(Stored entries)
════════════════════

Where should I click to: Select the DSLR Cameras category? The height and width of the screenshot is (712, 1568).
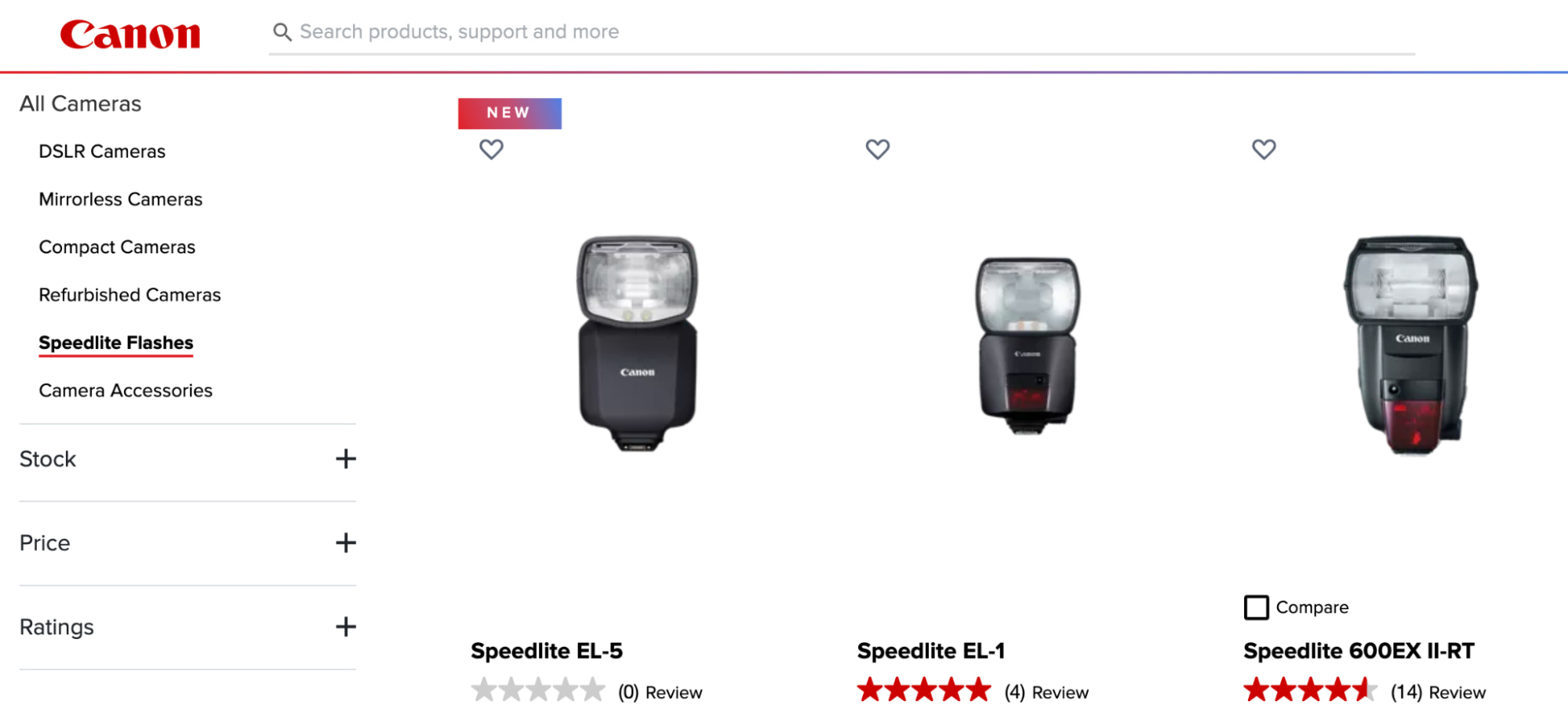(102, 151)
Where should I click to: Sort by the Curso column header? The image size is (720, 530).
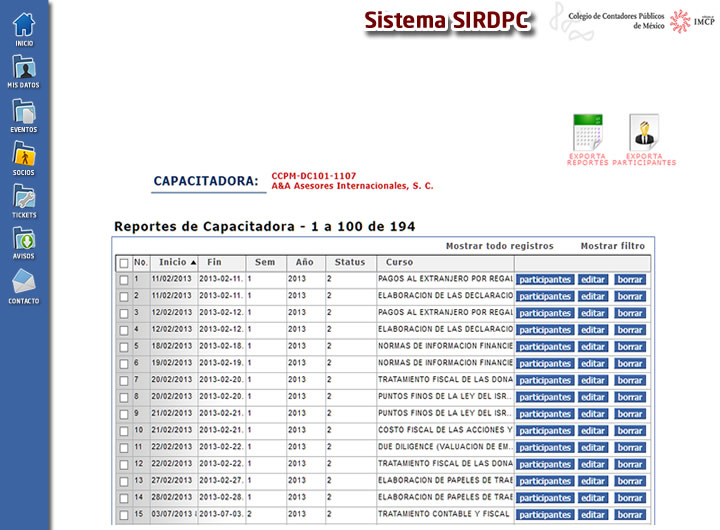(x=399, y=262)

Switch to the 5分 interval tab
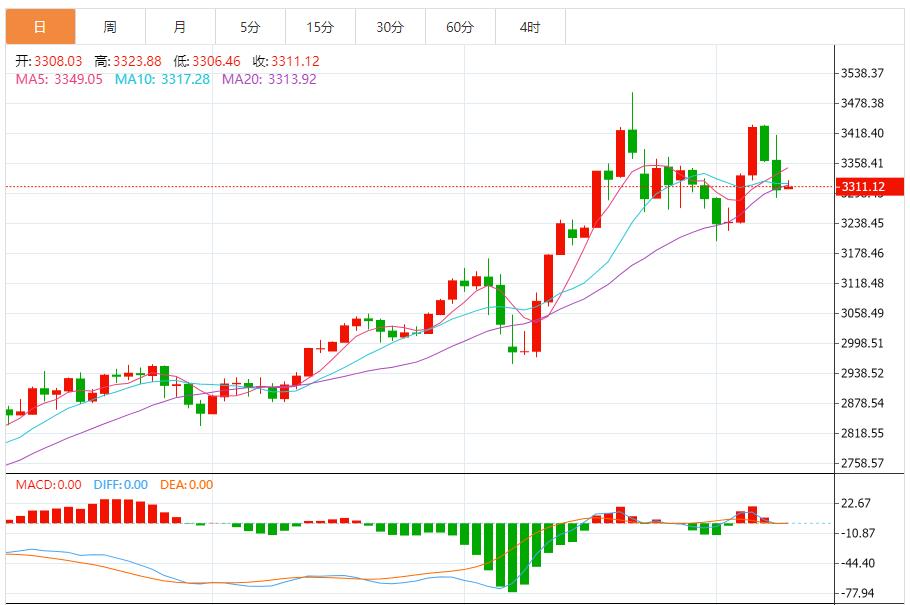249,27
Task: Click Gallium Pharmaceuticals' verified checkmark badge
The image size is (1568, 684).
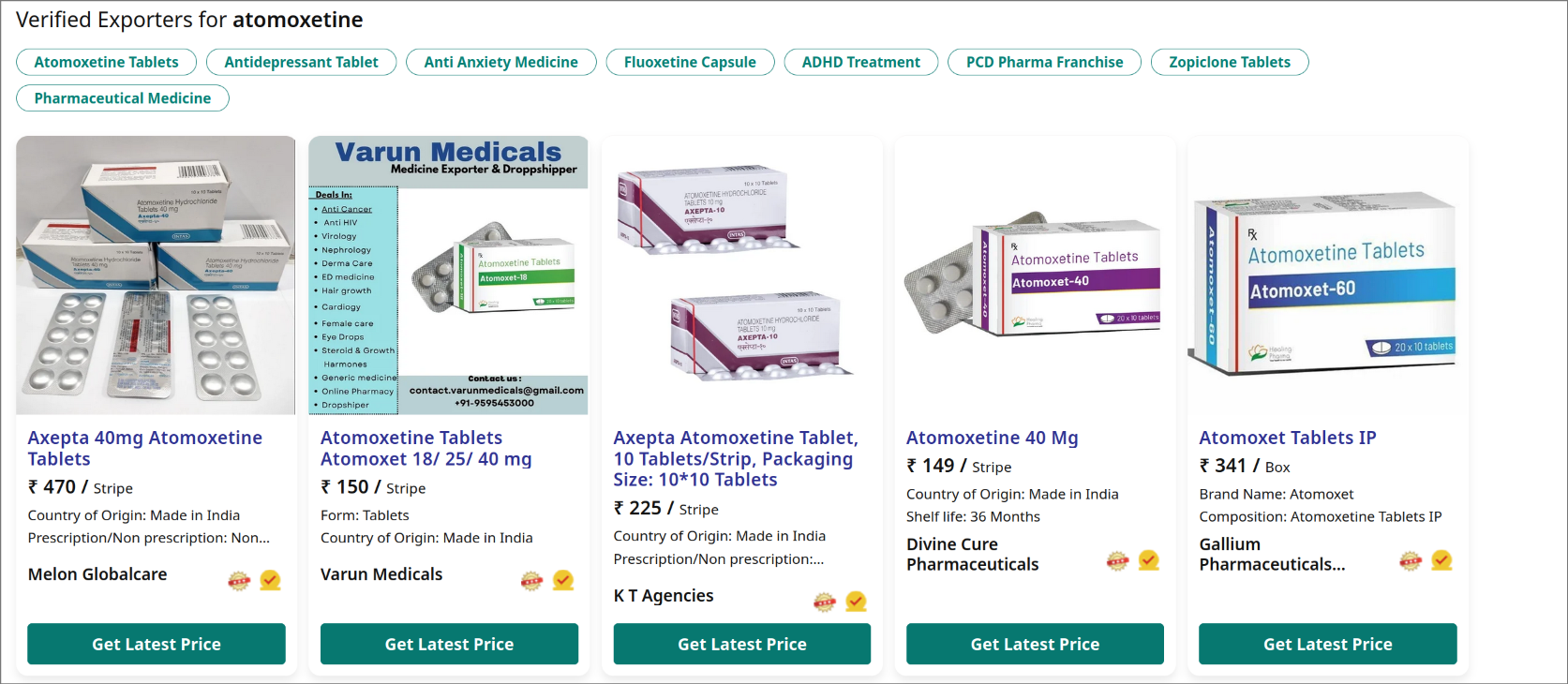Action: pyautogui.click(x=1441, y=560)
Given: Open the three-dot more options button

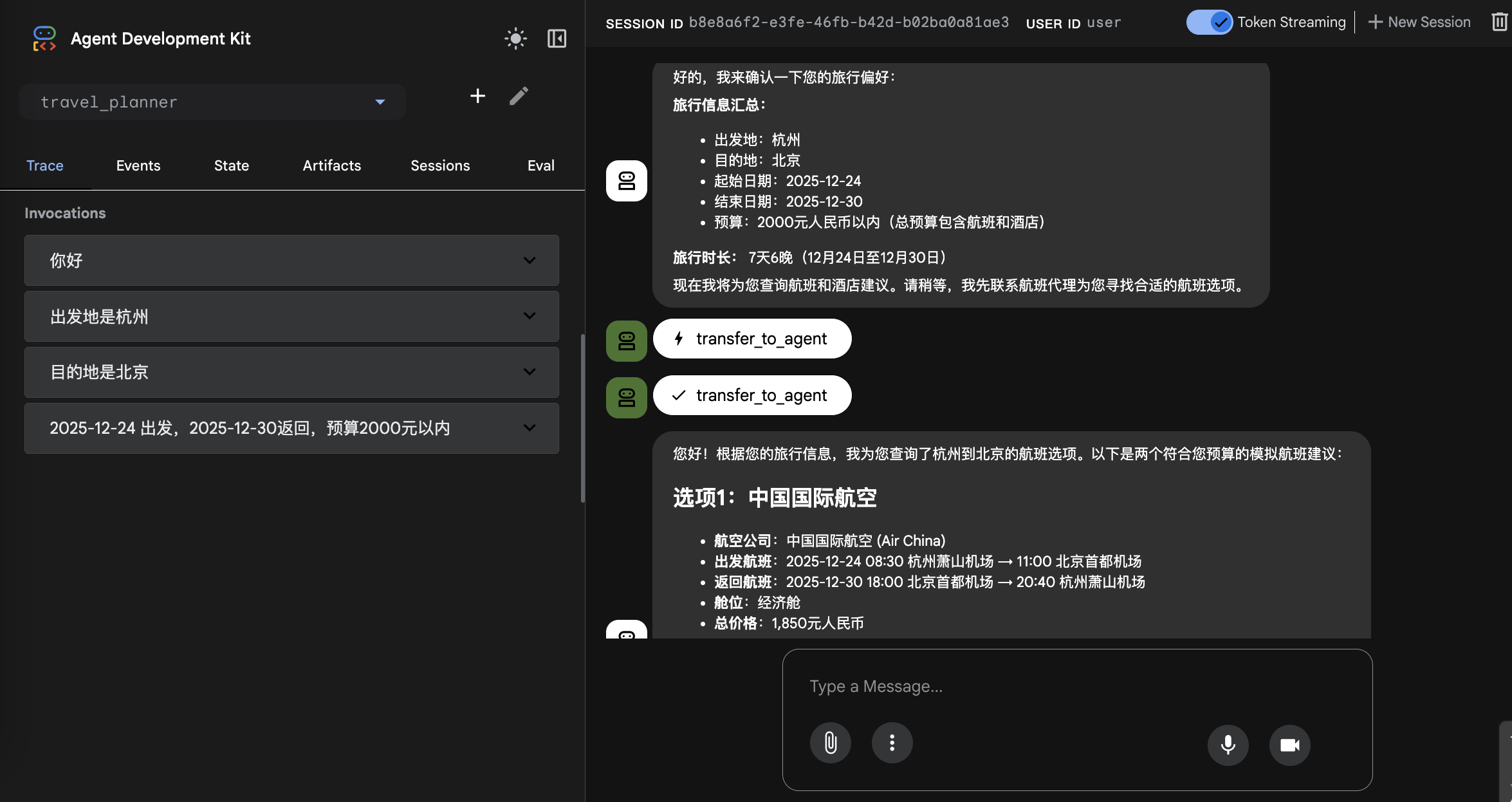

════════════════════

▸ **DIRECTIVE**: Update the records from the line with "Where should I click to: Sort" to the line with "Action: pyautogui.click(x=1441, y=560)", changing "image size" to "screenshot dimensions" and leaving everything else as it is. Omit the pictures from your answer.

▸ **OUTPUT**:
Where should I click to: Sort by the Curso column header? The screenshot dimensions is (720, 530).
(x=399, y=262)

Switch to the 5分 interval tab
249,27
Task: Click Gallium Pharmaceuticals' verified checkmark badge
The screenshot dimensions is (1568, 684).
Action: pyautogui.click(x=1441, y=560)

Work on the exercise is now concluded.